Cannot reproduce baseline tasks?

Question

Cannot reproduce baseline tasks?

AllenShow opened this issue 4 months ago · comments

Hi! Thanks for your great work.

I tried to reproduce the baseline tasks, but the results were low compared to the paper. So I am not sure whether I used the correct script. Please help me.

For PopQA

python run_baseline_lm.py \
--model_name meta-llama/Llama-2-7b-hf \
--input_file eval_data/popqa_longtail_w_gs.jsonl  \
 --max_new_tokens 100 --metric match \
--result_fp output/test_out_popqa_run_short_form_Llama-2-7b-hf_100 --task qa --prompt_name "prompt_no_input" --world_size 8

overall result: 0.09578270192994996, which is low.

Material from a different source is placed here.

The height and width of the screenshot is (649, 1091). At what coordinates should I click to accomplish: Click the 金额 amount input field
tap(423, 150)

python run_baseline_lm.py \
--model_name meta-llama/Llama-2-7b-hf \
--input_file eval_data/popqa_longtail_w_gs.jsonl \
 --max_new_tokens 100 --metric match \
--result_fp output/test_out_popqa_run_short_form_Llama-2-7b-hf_100_Retrieval-augmented --task qa --mode retrieval --prompt_name "prompt_no_input_retrieval" --world_size 8

overall result: 0.3566833452466047, which is close to the paper. So this result may be correct.

For ARC Challenge

python run_baseline_lm.py \
--model_name meta-llama/Llama-2-7b-hf \
--input_file eval_data/arc_challenge_processed.jsonl \
 --max_new_tokens 50 --metric match \
--result_fp output/test_out_arc_run_short_form_Llama-2-7b-hf_50 --task qa --prompt_name "prompt_no_input" --world_size 8

overall result: 0.11433447098976109, which is low.

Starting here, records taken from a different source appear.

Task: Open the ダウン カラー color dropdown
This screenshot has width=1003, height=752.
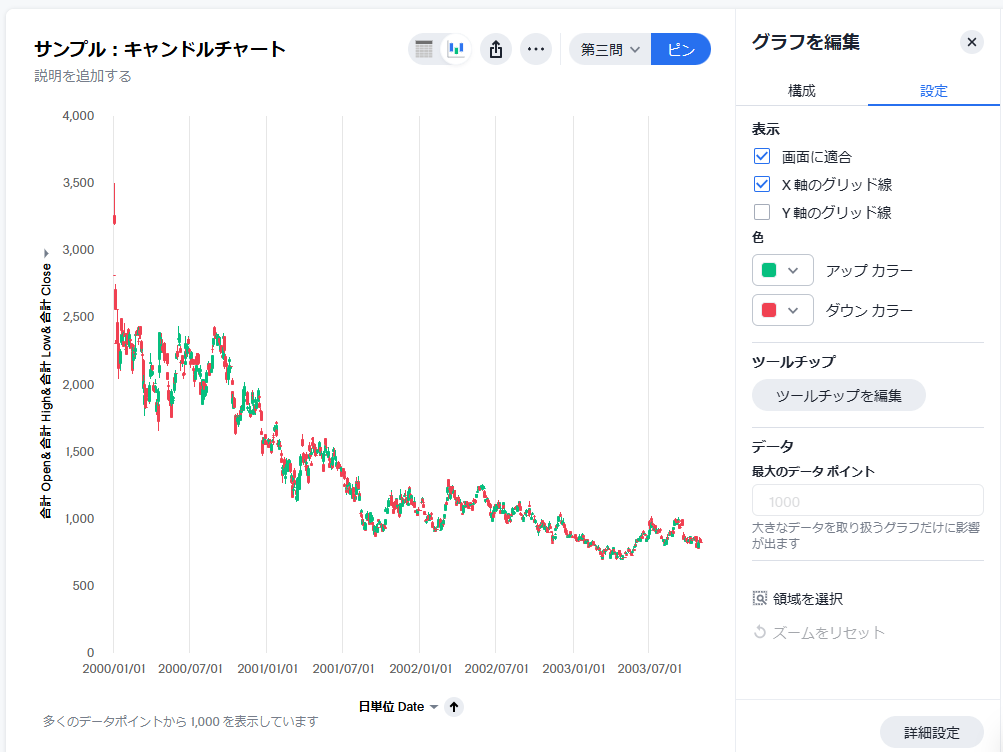Action: [782, 310]
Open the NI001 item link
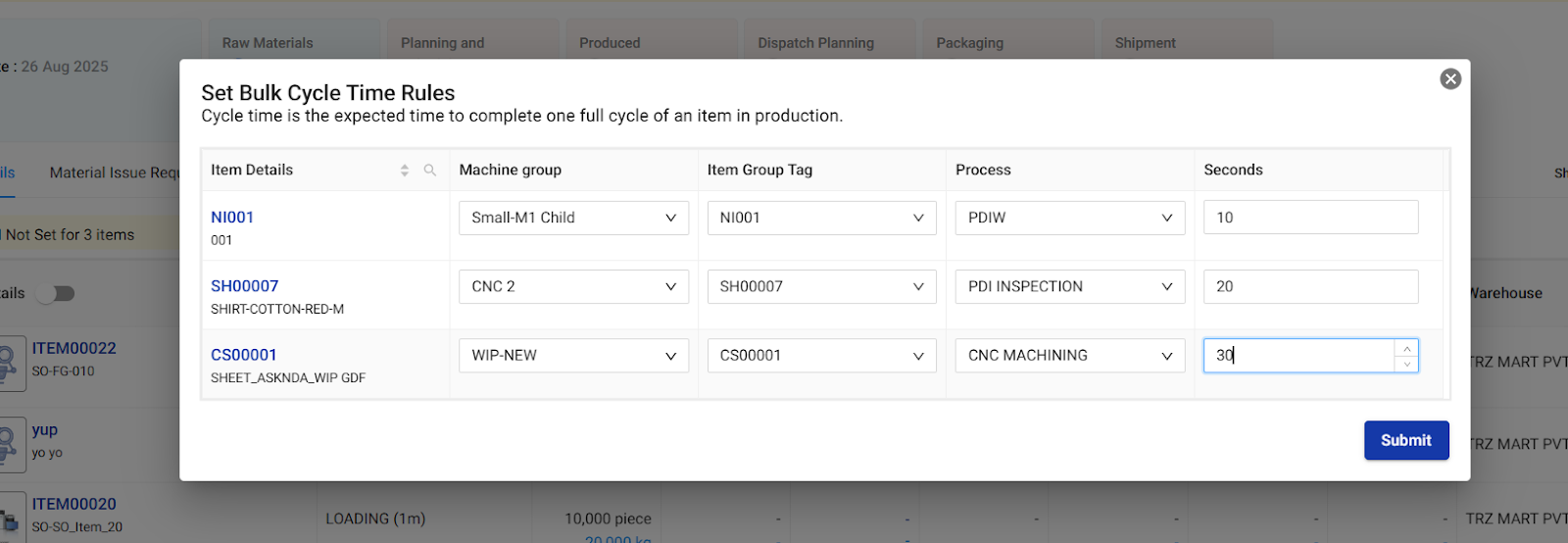The height and width of the screenshot is (543, 1568). tap(232, 218)
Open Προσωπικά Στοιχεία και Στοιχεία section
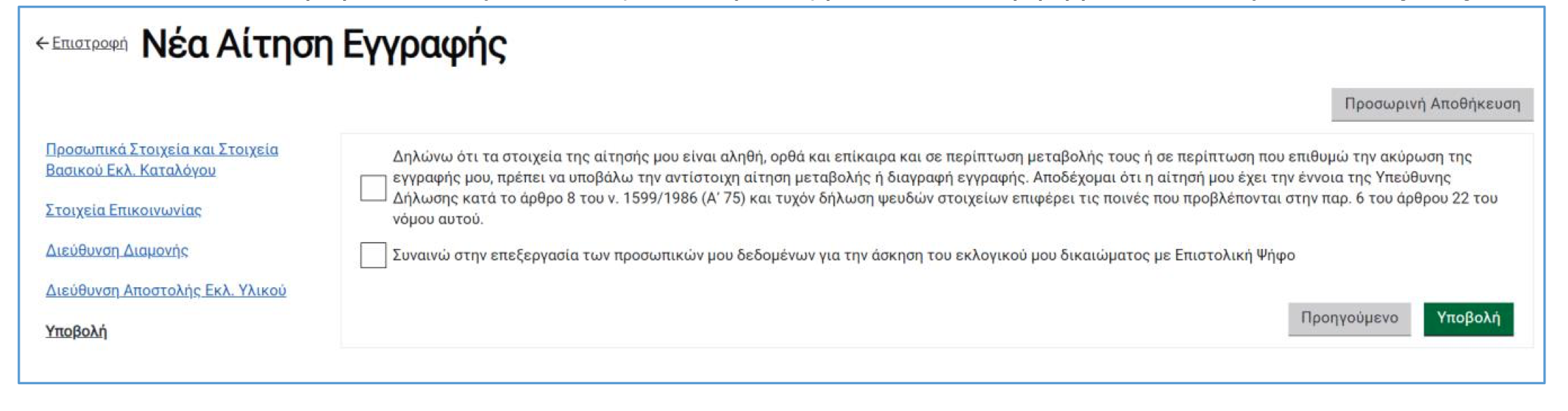The height and width of the screenshot is (411, 1568). tap(162, 149)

python run_baseline_lm.py \
--model_name meta-llama/Llama-2-7b-hf \
--input_file eval_data/arc_challenge_processed.jsonl \
 --max_new_tokens 50 --metric match \
--result_fp output/test_out_arc_run_short_form_Llama-2-7b-hf_50_Retrieval-augmented --task qa --mode retrieval --prompt_name "prompt_no_input_retrieval" --world_size 8

overall result: 0.09044368600682594, which is low.

For PubHealth,

python run_baseline_lm.py \ --model_name meta-llama/Llama-2-7b-hf \ --input_file eval_data/health_claims_processed.jsonl \ --max_new_tokens 50 --metric match \ --result_fp output/test_out_pubhealth_run_short_form_Llama-2-7b-hf_50 --task qa --prompt_name "prompt_no_input" --world_size 8

overall result: 0.0060790273556231, which is low.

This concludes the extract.